The jet is powered by two Shenyang WS-10A turbofan engines and is essentially China’s answer to the Russian Sukhoi SU-30 Flanker program, or the USAF’s Boeing F-15E Strike Eagle.
Internally, the J-16 has two seats and a sophisticated active electronically scanned array (AESA) phased-array radar, which allows it to monitor and target 8-10 subjects at the same time.
The fighter can carry up to 12 air-to-air missiles, along with a 30-millimetre cannon and satellite-guided bombs. It’s also capable of air-to-air refuelling through a drogue-and-probe system.
Over 170 J-16 airframes have been built as of 2021.
The jet is thought to have been first developed in the late 2000s, with the first flight occurring around 2011. The PLAAF took delivery of its first J-16s in 2014 before the fleet entered service in 2015.
According to Chinese news sources, the PLAAF began using the J-16 in combat training in late 2021,
A future variant of the J-16 is being developed in China that would see the jet manned by a single pilot, with the aid of artificial intelligence.
On Sunday, 5 June, the Australian Defence Force confirmed that a J-16 had “cut across the nose” of a RAAF P-8 Poseidon, in what Defence has called a “dangerous manoeuvre” that was a safety threat to the Australian crew.

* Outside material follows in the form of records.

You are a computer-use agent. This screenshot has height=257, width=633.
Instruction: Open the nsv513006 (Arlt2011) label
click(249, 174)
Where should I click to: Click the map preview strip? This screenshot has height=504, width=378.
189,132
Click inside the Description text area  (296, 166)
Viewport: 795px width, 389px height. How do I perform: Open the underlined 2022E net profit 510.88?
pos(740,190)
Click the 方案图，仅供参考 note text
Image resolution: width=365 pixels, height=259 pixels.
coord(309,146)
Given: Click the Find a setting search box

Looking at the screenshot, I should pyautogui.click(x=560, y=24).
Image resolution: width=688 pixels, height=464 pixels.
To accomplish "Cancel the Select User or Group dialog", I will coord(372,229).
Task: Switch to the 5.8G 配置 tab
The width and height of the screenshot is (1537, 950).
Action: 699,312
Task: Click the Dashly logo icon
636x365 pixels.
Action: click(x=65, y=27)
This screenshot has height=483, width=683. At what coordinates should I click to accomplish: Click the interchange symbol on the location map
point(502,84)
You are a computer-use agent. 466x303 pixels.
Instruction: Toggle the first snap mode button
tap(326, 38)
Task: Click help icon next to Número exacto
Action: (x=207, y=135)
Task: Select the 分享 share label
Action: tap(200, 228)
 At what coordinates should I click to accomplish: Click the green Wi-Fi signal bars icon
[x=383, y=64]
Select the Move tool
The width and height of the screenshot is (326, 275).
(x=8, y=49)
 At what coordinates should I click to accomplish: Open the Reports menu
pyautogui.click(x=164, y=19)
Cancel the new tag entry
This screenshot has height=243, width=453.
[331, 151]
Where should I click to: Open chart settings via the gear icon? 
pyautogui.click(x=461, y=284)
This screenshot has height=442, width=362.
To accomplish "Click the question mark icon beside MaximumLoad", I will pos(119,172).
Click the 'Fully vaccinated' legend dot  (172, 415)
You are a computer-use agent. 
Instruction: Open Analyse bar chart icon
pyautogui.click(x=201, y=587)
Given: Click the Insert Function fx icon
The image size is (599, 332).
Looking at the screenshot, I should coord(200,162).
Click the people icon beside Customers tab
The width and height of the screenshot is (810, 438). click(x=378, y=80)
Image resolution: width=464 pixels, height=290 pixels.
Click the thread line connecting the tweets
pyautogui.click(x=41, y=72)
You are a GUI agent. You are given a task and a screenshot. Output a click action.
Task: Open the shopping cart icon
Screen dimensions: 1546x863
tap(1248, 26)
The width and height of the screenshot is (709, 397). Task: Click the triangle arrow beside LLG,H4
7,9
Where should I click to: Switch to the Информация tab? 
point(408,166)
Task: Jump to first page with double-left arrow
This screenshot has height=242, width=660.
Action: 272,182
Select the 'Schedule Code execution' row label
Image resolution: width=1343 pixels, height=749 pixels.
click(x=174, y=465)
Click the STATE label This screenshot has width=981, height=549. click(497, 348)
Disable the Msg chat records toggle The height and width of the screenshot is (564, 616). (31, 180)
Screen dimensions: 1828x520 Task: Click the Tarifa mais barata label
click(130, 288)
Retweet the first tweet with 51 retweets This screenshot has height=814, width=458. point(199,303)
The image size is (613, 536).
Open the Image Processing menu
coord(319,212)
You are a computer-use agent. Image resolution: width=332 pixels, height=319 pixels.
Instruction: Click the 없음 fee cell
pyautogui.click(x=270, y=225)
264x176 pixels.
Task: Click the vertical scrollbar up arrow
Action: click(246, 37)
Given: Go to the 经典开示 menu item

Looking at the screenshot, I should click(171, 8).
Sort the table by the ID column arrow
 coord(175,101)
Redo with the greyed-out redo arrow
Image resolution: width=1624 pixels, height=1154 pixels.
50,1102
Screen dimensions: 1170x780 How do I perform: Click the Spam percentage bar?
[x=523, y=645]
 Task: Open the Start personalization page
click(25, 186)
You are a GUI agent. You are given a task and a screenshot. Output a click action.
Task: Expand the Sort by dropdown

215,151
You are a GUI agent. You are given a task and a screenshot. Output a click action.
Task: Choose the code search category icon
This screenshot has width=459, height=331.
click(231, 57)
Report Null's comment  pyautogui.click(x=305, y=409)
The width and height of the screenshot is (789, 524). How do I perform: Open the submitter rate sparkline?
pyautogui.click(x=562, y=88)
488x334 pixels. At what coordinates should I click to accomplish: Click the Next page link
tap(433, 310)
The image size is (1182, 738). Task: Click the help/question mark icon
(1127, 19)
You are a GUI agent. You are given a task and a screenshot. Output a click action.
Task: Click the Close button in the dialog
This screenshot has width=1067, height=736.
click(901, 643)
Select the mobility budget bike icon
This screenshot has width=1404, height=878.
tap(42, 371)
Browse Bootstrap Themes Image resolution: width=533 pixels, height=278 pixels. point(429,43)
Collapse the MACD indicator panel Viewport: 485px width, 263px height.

The incident had taken place days earlier on 26 May over the South China Sea, while the RAAF Poseidon was undertaking “routine maritime surveillance activity” in international airspace.
It saw the fighter jet accelerate so close to the Australian aircraft that a “bundle of chaff” was ingested into its engine.
Defence Minister Richard Marles said the P-8A returned back to base safely and added the incident would not deter the RAAF from continuing to fly over the disputed area.
Prime Minister Anthony Albanese said, “In the Australian government’s view, in the Defence Department’s view, this was not safe, what occurred, and we’ve made appropriate representations to the Chinese government expressing our concern at this.”
Marles told reporters in Melbourne that the Chinese J-16 “accelerated and cut across the nose of the P-8, settling in front of the P-8 at very close distance”.
“At that moment, it then released a bundle of chaff, which contains small pieces of aluminium, some of which were ingested into the engine of the P-8aircraft.
“Quite obviously, this is very dangerous.
“The activity of the P-8 form part of maritime surveillance activity which has been undertaken by Australia in the South China Sea for decades – other countries do the same.
“I want to make it also very clear that this incident will not deter Australia from continuing to engage in these activities, which are within our rights and international law, to ensure that there is freedom of navigation in the South China Sea because that is fundamentally in our nation’s interest.”